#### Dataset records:
------------------------------------------------------------

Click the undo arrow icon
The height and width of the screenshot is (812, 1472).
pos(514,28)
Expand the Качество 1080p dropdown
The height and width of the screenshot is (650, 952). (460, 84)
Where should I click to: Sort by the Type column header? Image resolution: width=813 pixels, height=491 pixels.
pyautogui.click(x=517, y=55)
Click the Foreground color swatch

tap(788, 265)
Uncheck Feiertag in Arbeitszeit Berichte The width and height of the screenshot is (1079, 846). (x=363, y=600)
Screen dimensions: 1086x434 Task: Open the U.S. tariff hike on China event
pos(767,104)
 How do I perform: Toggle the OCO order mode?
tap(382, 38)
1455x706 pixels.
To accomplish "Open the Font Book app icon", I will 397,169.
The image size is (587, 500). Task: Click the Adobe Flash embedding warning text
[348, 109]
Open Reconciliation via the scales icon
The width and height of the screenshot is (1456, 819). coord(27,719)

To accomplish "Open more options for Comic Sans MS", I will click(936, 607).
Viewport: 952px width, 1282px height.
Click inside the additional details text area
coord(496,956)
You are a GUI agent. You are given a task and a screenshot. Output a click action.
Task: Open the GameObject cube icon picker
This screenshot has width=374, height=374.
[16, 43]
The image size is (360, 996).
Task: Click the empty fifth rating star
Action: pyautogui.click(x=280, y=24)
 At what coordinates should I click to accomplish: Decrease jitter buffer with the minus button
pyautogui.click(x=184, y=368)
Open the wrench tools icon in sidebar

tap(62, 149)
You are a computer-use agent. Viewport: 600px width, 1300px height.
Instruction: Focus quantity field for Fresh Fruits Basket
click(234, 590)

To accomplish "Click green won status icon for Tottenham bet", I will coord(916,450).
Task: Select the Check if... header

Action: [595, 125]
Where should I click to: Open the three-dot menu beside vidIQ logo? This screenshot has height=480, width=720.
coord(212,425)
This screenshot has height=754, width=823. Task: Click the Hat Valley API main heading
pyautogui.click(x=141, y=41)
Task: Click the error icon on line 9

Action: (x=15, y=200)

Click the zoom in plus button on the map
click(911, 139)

------------------------------------------------------------

#### PROBLEM DESCRIPTION:
Among the entries above, how many lines hold the word "agent"? Reply with only that number.

#### SOLUTION:
2